GOAL 1: In the AMDGPU clause bundling summary below, recast the paragraph that begins "Overall the pressure tracking used here" as a short bulleted list that keeps its main facts.

DOCUMENT SECTION:
Start

This is an archive of the discontinued LLVM Phabricator instance.

AMDGPU: Restrict soft clause bundling at half of the available regs
ClosedPublic

Authored by arsenm on Feb 10 2021, 4:44 PM.

Details

Summary

Fixes a testcase that was overcommitting large register tuples to a
bundle, which the register allocator could not possibly satisfy. This
was producing a bundle which used nearly all of the available SGPRs
with a series of 16-dword loads (not all of which are freely available
to use).

This is a quick hack for some deeper issues with how the clause
bundler tracks register pressure.

Overall the pressure tracking used here doesn't make sense and is too
imprecise for what it needs to avoid the allocator failing. The
pressure estimate does not account for the alignment requirements of
large SGPR tuples, so this was really underestimating the pressure
impact. This also ignores the impact of the extended live range of the
use registers after the bundle is introduced. Additionally, it didn't
account for some wide tuples not being available due to reserved
registers.

This regresses a few cases. These end up introducing more
spilling. This is also a function of the global pressure being used in
the decision to bundle, not the local pressure impact of the bundle
itself.

End

MATERIAL PROVIDED:

Start

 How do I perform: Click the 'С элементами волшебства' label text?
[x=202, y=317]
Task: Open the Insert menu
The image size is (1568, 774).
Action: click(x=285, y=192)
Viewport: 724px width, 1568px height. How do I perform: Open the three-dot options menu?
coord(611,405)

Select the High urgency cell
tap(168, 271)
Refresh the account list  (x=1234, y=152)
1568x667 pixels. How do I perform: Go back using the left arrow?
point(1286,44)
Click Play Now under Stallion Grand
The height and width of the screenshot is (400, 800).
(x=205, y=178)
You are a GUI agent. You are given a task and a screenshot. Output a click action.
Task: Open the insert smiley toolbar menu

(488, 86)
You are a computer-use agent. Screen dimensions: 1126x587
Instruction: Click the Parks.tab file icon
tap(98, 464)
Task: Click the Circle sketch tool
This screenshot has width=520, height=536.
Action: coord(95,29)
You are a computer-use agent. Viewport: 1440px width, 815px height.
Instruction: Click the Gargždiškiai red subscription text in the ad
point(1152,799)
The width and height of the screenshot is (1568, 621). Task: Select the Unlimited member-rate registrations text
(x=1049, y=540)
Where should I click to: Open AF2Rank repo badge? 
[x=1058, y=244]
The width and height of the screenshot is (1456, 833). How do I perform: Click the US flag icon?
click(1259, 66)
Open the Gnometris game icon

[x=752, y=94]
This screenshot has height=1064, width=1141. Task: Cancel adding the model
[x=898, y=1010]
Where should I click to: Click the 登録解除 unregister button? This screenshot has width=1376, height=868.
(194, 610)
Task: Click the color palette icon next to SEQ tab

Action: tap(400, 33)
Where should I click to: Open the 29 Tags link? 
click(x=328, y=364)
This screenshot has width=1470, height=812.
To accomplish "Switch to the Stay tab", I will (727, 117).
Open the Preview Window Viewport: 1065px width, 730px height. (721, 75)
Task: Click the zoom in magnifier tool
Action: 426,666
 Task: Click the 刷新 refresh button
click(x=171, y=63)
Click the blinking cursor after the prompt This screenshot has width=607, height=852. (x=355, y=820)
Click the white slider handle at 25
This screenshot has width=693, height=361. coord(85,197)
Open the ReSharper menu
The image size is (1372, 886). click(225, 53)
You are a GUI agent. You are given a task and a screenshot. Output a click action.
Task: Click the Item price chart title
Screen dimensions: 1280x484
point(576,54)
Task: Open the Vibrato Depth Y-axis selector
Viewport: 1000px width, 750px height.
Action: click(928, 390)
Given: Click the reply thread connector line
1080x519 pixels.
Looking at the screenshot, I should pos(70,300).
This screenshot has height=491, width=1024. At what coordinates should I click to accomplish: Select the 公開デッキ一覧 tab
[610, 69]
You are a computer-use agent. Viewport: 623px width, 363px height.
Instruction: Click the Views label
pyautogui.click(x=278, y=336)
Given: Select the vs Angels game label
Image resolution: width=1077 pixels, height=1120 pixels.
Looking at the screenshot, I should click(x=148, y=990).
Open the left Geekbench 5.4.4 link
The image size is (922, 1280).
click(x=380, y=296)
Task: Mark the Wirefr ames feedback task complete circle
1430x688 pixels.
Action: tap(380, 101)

End

GOAL 2: Transcribe the entries above, beginning with the line that contains "The width and height of the screenshot is (1456, 833)." and continuing through the line that contains "[x=898, y=1010]".

FULL RESPONSE 1:
- The pressure tracking doesn't make sense and is too imprecise to keep the allocator from failing.
- The pressure estimate ignores the alignment requirements of large SGPR tuples, so it underestimated the pressure impact.
- It ignores the extended live range of the use registers after the bundle is introduced.
- It didn't account for some wide tuples being unavailable because of reserved registers.

FULL RESPONSE 2:
The width and height of the screenshot is (1456, 833). How do I perform: Click the US flag icon?
click(1259, 66)
Open the Gnometris game icon

[x=752, y=94]
This screenshot has height=1064, width=1141. Task: Cancel adding the model
[x=898, y=1010]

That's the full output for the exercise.